Buongiorno perché è martedì. Perché sono riuscito ad addormentarmi presto e a svegliarmi presto senza pause nel mezzo.
Dormire poco è sempre stata una maledetta consuetudine per me. Una variabile inalterabile. Stamattina la strappo con gli occhi.
Confondo le dimensioni della stanza. Sbadiglio. Riavvolgo i minuti sperando che quello che vedo sia solo un “wolfganghiano” sogno dentro al sogno.
Esistono i concetti lunghi, ma anche i pensieri fatti apposta per stare in poche parole. Quelli per cui bastano due righe, o una frase soltanto. E poi esistono gli sguardi che dicono tutto.
È passato un mese, un’altro ancora. Un altro strato di polvere si è adagiato sul precedente. Il tempo in certi casi non scorre soltanto, si sedimenta.
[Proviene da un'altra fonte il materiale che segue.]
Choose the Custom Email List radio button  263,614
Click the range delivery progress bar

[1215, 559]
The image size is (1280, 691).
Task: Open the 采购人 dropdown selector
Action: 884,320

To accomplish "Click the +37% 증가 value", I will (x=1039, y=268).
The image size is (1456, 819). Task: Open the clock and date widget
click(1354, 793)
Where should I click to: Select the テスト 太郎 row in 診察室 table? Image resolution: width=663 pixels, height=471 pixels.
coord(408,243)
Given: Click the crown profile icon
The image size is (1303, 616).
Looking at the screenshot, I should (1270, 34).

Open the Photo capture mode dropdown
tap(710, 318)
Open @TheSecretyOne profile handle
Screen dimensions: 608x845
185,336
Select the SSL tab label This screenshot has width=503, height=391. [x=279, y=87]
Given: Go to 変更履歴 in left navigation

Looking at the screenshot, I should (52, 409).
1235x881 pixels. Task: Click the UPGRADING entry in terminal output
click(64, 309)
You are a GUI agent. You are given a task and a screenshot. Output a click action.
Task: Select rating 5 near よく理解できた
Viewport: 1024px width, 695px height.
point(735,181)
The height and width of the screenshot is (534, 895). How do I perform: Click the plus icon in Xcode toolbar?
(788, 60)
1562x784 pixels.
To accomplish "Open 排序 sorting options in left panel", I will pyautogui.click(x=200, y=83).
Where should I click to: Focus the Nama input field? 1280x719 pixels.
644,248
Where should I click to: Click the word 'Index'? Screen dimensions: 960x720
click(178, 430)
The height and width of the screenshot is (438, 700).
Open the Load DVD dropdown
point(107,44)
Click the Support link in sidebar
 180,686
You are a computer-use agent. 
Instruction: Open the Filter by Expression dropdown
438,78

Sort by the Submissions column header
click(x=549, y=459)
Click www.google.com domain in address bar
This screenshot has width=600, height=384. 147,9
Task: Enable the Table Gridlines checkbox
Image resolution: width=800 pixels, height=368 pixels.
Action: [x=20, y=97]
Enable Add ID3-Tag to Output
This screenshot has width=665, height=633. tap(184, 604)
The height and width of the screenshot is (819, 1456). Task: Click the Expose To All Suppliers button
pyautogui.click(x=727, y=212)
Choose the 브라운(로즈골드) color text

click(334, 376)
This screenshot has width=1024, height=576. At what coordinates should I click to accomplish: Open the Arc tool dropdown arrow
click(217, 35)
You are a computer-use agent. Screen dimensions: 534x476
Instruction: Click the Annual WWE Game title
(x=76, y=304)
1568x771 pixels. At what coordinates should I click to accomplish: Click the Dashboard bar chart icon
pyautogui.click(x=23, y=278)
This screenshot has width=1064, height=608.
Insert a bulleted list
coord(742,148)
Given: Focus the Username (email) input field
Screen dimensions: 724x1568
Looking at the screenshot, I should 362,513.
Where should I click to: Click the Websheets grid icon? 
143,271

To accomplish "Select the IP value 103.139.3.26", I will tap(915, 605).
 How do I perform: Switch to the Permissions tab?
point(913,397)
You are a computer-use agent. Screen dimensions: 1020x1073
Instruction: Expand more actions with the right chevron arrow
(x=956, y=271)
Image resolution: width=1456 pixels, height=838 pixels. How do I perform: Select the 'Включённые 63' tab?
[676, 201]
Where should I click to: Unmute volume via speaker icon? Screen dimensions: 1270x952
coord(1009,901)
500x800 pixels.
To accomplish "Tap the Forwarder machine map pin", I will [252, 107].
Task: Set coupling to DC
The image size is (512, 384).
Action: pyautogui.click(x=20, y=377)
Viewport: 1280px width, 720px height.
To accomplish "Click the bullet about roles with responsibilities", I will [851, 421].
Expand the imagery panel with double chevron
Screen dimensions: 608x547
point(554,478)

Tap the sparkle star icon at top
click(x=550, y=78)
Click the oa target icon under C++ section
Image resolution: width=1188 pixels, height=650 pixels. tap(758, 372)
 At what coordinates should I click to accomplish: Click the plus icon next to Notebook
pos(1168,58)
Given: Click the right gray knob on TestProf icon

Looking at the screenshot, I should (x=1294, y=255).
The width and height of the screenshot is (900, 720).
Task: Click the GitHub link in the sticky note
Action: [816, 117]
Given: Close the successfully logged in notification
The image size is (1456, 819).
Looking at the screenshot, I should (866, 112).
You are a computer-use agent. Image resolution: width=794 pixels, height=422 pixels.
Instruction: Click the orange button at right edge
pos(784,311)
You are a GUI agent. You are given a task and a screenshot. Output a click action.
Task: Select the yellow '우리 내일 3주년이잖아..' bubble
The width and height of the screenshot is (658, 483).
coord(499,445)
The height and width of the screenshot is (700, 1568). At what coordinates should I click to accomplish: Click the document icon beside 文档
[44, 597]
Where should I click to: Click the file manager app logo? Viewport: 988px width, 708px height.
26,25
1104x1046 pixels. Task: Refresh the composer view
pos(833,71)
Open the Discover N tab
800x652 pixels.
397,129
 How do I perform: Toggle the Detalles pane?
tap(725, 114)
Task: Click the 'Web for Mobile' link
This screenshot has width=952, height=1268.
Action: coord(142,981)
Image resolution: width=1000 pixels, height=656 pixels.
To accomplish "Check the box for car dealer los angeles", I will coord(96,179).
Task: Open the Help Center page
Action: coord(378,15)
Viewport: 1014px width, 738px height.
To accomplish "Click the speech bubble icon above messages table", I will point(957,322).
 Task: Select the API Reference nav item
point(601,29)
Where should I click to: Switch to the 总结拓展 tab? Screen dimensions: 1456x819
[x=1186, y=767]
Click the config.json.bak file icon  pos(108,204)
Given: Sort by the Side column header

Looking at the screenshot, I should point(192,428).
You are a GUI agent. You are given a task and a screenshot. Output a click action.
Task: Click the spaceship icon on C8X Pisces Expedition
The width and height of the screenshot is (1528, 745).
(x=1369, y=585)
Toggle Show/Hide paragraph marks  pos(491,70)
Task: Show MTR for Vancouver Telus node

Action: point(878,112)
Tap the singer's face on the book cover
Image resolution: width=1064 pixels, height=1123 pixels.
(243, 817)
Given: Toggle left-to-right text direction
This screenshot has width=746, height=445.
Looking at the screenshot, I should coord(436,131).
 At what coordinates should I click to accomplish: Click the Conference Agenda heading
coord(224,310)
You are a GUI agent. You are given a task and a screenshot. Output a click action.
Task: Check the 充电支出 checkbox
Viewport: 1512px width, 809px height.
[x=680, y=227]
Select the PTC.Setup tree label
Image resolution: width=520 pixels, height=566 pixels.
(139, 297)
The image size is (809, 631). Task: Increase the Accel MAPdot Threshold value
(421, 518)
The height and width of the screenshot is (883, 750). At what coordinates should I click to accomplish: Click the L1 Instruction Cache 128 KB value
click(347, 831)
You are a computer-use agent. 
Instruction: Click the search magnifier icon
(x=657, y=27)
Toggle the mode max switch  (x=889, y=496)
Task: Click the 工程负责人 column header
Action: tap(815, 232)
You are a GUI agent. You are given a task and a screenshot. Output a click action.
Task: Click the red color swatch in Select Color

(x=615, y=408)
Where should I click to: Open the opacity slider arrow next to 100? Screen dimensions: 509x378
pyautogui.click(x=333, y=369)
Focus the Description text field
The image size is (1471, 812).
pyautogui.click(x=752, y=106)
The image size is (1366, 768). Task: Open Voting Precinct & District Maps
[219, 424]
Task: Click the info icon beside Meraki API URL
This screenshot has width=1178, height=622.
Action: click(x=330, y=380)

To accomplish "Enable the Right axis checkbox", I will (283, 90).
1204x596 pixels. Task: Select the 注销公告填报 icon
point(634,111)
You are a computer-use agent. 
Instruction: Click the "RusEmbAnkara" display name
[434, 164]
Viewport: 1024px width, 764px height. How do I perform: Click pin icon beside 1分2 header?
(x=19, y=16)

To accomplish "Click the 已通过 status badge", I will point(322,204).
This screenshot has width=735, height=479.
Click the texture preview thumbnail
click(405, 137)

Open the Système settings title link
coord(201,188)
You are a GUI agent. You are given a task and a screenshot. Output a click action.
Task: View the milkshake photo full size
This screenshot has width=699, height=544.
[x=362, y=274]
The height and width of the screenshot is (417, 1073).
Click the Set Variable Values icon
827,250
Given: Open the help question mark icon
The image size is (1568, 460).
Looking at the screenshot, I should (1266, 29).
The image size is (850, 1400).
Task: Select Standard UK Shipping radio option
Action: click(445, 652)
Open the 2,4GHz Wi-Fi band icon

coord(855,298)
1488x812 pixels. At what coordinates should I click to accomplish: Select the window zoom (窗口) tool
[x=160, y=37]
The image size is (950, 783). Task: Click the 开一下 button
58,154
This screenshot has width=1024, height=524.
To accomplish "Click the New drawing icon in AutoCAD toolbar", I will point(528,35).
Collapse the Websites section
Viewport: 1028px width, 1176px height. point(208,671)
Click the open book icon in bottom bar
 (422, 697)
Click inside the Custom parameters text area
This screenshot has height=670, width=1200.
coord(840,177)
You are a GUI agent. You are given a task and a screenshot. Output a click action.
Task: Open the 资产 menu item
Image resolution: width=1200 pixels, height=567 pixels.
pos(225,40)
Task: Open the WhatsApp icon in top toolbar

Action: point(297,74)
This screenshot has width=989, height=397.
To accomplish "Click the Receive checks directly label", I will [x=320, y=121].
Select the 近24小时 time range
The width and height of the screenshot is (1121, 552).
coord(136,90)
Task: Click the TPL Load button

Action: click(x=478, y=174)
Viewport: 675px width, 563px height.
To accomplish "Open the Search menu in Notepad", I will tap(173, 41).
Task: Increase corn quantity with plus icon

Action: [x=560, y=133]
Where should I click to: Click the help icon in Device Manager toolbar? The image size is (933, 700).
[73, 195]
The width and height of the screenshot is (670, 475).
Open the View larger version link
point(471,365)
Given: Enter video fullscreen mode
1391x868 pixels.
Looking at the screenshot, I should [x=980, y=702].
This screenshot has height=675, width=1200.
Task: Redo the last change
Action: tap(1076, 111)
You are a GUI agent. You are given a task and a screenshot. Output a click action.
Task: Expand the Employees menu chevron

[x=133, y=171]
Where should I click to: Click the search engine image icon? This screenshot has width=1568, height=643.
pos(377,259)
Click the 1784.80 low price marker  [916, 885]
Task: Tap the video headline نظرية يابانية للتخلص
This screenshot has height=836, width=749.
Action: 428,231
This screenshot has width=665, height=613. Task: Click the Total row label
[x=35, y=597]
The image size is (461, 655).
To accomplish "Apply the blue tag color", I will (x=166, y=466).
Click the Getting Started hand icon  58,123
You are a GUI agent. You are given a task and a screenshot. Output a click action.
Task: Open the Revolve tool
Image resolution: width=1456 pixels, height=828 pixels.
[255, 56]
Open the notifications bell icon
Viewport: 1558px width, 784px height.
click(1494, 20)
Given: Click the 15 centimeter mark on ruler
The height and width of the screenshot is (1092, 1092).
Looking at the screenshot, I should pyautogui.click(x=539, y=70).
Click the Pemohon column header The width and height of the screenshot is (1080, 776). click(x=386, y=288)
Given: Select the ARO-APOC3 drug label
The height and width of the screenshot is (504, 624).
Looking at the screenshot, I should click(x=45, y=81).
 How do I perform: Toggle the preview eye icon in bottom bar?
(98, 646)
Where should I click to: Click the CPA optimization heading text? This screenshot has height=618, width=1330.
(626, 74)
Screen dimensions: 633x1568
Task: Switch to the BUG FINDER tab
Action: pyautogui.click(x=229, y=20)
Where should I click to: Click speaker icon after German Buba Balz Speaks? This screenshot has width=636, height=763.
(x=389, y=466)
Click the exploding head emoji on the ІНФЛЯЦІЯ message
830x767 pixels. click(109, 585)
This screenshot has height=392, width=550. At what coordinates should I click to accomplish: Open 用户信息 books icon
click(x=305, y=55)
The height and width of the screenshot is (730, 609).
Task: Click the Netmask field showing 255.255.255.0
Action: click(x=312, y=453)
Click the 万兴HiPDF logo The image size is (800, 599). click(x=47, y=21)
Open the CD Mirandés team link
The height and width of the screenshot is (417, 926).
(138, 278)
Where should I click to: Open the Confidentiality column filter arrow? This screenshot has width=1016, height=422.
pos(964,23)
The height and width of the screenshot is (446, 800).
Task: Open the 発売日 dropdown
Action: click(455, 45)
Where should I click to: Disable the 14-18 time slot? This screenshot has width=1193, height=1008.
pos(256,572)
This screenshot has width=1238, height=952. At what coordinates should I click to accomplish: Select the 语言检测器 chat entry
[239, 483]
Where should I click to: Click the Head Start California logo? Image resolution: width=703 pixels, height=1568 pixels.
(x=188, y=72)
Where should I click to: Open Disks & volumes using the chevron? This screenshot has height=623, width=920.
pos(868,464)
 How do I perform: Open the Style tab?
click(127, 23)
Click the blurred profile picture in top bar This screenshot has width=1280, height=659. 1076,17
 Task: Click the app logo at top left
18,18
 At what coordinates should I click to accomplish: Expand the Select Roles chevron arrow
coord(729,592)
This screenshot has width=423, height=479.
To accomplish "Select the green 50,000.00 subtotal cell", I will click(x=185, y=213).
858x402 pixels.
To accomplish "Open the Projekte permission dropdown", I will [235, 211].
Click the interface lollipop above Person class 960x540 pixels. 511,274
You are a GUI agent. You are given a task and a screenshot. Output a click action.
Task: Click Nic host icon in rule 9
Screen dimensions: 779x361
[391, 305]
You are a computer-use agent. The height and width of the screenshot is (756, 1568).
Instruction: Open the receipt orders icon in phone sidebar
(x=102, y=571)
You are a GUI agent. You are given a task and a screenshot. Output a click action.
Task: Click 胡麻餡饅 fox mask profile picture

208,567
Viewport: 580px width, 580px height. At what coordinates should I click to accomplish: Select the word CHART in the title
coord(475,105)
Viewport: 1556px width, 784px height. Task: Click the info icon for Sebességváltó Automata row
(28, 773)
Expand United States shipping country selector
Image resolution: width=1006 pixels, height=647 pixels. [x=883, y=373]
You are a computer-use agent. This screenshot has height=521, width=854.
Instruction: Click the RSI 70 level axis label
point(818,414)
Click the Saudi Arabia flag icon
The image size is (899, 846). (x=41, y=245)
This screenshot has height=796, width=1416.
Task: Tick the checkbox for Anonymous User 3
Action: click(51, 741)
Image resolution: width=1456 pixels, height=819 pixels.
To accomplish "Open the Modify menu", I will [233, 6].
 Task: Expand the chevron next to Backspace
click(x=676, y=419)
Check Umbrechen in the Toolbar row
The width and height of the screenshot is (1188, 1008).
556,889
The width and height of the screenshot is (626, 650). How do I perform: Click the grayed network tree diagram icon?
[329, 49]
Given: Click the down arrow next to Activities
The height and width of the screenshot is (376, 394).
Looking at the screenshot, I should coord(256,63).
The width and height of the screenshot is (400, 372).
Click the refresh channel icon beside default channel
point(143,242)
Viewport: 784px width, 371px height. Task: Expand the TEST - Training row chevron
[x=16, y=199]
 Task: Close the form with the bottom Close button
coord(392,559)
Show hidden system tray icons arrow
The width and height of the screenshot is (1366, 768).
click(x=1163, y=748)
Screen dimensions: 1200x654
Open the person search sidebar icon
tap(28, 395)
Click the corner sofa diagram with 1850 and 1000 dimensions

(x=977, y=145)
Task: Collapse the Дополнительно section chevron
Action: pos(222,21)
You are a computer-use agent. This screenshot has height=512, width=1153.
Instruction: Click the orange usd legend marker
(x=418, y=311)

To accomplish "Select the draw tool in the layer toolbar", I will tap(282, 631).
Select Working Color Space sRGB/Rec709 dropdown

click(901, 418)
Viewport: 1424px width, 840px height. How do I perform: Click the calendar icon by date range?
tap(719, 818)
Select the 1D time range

Cresce in spessore e affievolisce l’acustica dei rumori. Sbiadisce i colori delle immagini, fino a coprirle del tutto.
Nei sogni però resta qualcosa. Magari è solo un’impressione. O più probabilmente una speranza. E poi c’è che io ricordo sempre ogni cosa.
Come quel corridoio. Quelle espressioni. E il profilo del nulla di ciò che resta. La ringhiera arrugginita. La pioggia. Il vento. I mulinelli di foglie secche. La luce intollerante di quel neon sotto la portineria, che tossiva paure e atmosfere gotiche.
La finestra del primo piano. L’odore di muschio bagnato. Le ombre delle persone che mi passavano accanto.
Lo so. Continuo a scrivere cose che non posso comprendere del tutto. Ma Dio mi perdonerà, se esiste. E se non esiste pazienza. “Mi sono capito da solo”.